Animal en équilibre sur sa niche, il salue le vélo du facteur, cet autre animal en équilibre sur des roues.

Mais que des passants longent l’enclos, soudain furieux, il les engueule, sort les dents, montre en les plantant dans sa niche comment il ferait s’ils s’approchaient trop. Impressionnés, les gens ne continuent qu’après un long détour. Heureusement, car que ferait Spitz ?

De loin, ils m’interpellent :

— Hé ! Monsieur, il est méchant, votre chien.

Je réponds :

— Terrible !

— Terrible, a confirmé un jour la voix de François, son ancien maître.

Je sème des légendes. Un soir, Spitz a retenu par la culotte un vagabond simplement parce qu’il avait lancé un coup d’œil à mes poules. Je n’ai eu que le temps d’intervenir…

— Une autre fois…

Je crie très haut ces histoires. Ceux qui le doivent, peuvent les entendre.

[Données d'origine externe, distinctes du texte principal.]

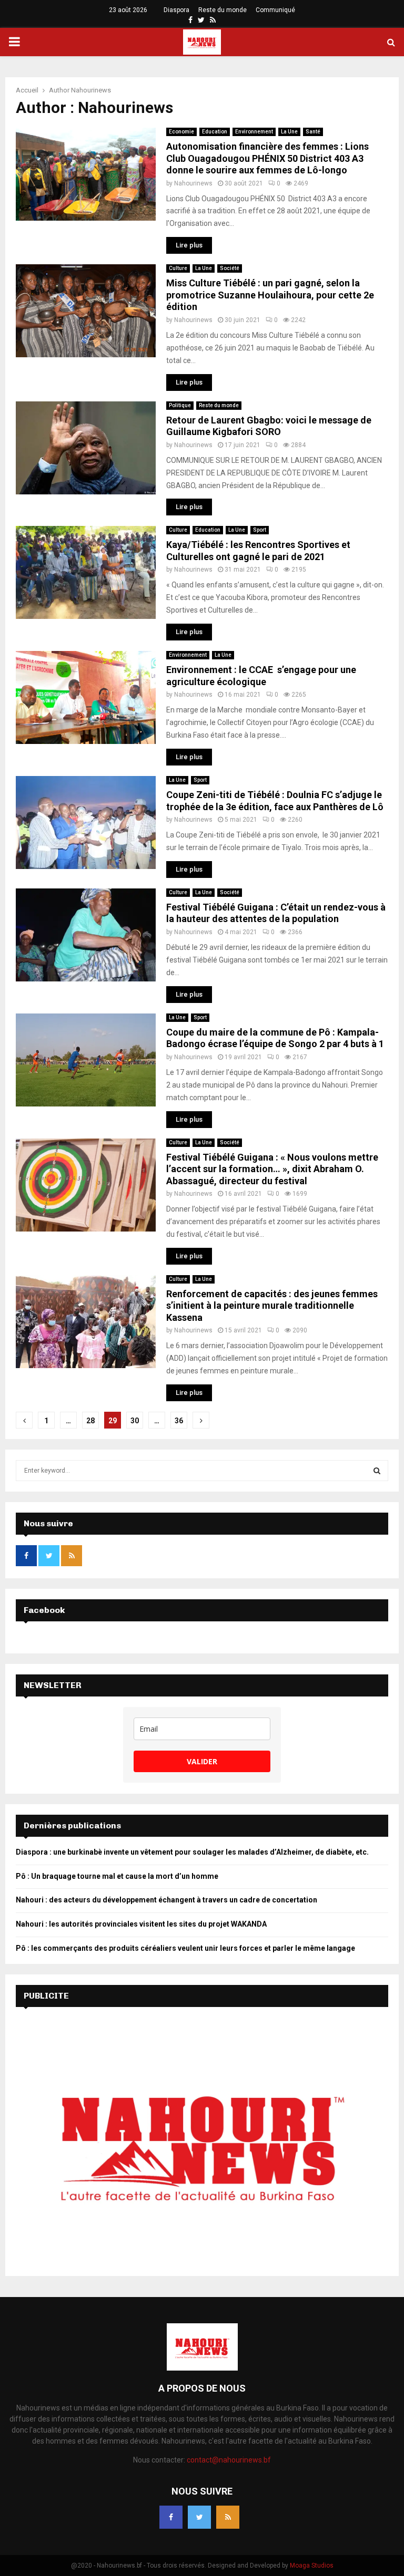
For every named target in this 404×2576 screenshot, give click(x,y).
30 (134, 1420)
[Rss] (227, 2517)
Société (229, 268)
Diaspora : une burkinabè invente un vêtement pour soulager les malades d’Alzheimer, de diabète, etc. (192, 1852)
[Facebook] (171, 2517)
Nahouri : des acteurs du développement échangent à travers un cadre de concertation (166, 1900)
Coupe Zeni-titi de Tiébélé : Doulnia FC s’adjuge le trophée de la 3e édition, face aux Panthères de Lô (274, 800)
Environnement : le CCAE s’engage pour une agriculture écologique (261, 675)
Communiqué (275, 10)
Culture (178, 268)
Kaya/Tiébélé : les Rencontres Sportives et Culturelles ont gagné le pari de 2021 (258, 550)
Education (214, 132)
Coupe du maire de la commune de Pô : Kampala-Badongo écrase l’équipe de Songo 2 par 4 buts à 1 (275, 1038)
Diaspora (176, 10)
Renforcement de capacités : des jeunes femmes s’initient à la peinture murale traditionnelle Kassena (272, 1305)
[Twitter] (199, 2517)
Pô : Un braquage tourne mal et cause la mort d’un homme (118, 1876)
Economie (181, 132)
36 (179, 1420)
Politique (180, 405)
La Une (289, 132)
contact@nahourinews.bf (229, 2460)
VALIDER (202, 1761)
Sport (259, 530)
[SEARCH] (377, 1470)
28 (90, 1420)
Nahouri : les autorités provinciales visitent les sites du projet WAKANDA (141, 1924)
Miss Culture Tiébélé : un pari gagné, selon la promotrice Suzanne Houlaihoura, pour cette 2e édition (270, 294)
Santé (313, 132)
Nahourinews (91, 90)
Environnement (254, 132)
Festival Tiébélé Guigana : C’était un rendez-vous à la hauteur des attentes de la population (276, 913)
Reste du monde (222, 10)
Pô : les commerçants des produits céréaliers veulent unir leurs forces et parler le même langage (186, 1948)
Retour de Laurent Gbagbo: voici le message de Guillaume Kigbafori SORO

À la tombée du soir, je tremble que des voleurs ne me prennent mon gardien. Il est plus sûr de l’enfermer. Je le mets sous verrous dans l’étable. Il a, pour dormir, une vieille malle bourrée de paille. Nos lits, pour ainsi dire, se touchent à travers le mur. Ainsi nous sommes encore ensemble. Quelquefois, j’entends : toc… toc… C’est Spitz qui se gratte. J’attrape des gourmes par sympathie :

— Grand fou, dit Marie, si c’était moi, tu ne sentirais rien.

Je ne la croyais pas si jalouse.

Une nuit des voleurs sont venus. Ils ont coupé quatre choux et fouillé mes serrures — solides heureusement. Le matin, je suis leur piste sur le sable, Spitz la flaire derrière moi :

— C’est étonnant, dit Spitz, je n’ai rien entendu.